Starting with Flink 1.12 the DataSet API has been soft deprecated.

We recommend that you use the Table API and SQL to run efficient batch pipelines in a fully unified API. Table API is well integrated with common batch connectors and catalogs.

Alternatively, you can also use the DataStream API with BATCH execution mode. The linked section also outlines cases where it makes sense to use the DataSet API but those cases will become rarer as development progresses and the DataSet API will eventually be removed. Please also see FLIP-131 for background information on this decision.

Hadoop 兼容

Flink is compatible with Apache Hadoop MapReduce interfaces and therefore allows reusing code that was implemented for Hadoop MapReduce.

You can:

This document shows how to use existing Hadoop MapReduce code with Flink. Please refer to the Connecting to other systems guide for reading from Hadoop supported file systems.

Project Configuration

Support for Hadoop input/output formats is part of the flink-java and flink-scala Maven modules that are always required when writing Flink jobs. The code is located in org.apache.flink.api.java.hadoop and org.apache.flink.api.scala.hadoop in an additional sub-package for the mapred and mapreduce API.

THINGS TO DO »
A: Copy the passage on Flink and Hadoop word for word, beginning at the words "This document shows" and stopping after "and mapreduce API.".
B: Pick up the passage on Flink's Hadoop compatibility after its last sentence and keep writing it.

COLLECTED MATERIAL »
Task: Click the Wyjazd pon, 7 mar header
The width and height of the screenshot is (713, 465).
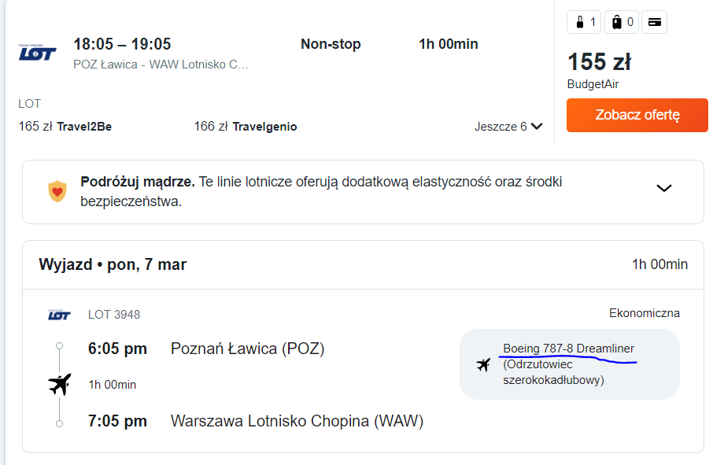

WRITTEN ANSWERS »
A:
This document shows how to use existing Hadoop MapReduce code with Flink. Please refer to the Connecting to other systems guide for reading from Hadoop supported file systems.

Project Configuration

Support for Hadoop input/output formats is part of the flink-java and flink-scala Maven modules that are always required when writing Flink jobs. The code is located in org.apache.flink.api.java.hadoop and org.apache.flink.api.scala.hadoop in an additional sub-package for the mapred and mapreduce API.

B:
Support for Hadoop Mappers and Reducers is contained in the flink-hadoop-compatibility Maven module. This code resides in the org.apache.flink.hadoopcompatibility package.

Add the following dependency to your pom.xml if you want to reuse Mappers and Reducers.

  1. <dependency>
  2. <groupId>org.apache.flink</groupId>
  3. <artifactId>flink-hadoop-compatibility_2.12</artifactId>
  4. <version>1.17.2</version>
  5. </dependency>

If you want to run your Flink application locally (e.g. from your IDE), you also need to add a hadoop-client dependency such as:

  1. <dependency>
  2. <groupId>org.apache.hadoop</groupId>
  3. <artifactId>hadoop-client</artifactId>
  4. <version>2.10.2</version>
  5. <scope>provided</scope>
  6. </dependency>

Using Hadoop InputFormats

To use Hadoop InputFormats with Flink the format must first be wrapped using either readHadoopFile or createHadoopInput of the HadoopInputs utility class. The former is used for input formats derived from FileInputFormat while the latter has to be used for general purpose input formats. The resulting InputFormat can be used to create a data source by using ExecutionEnvironment#createInput.

The resulting DataSet contains 2-tuples where the first field is the key and the second field is the value retrieved from the Hadoop InputFormat.

The following example shows how to use Hadoop’s TextInputFormat.

Java

  1. ExecutionEnvironment env = ExecutionEnvironment.getExecutionEnvironment();
  2. DataSet<Tuple2<LongWritable, Text>> input =
  3. env.createInput(HadoopInputs.readHadoopFile(new TextInputFormat(),
  4. LongWritable.class, Text.class, textPath));
  5. // Do something with the data.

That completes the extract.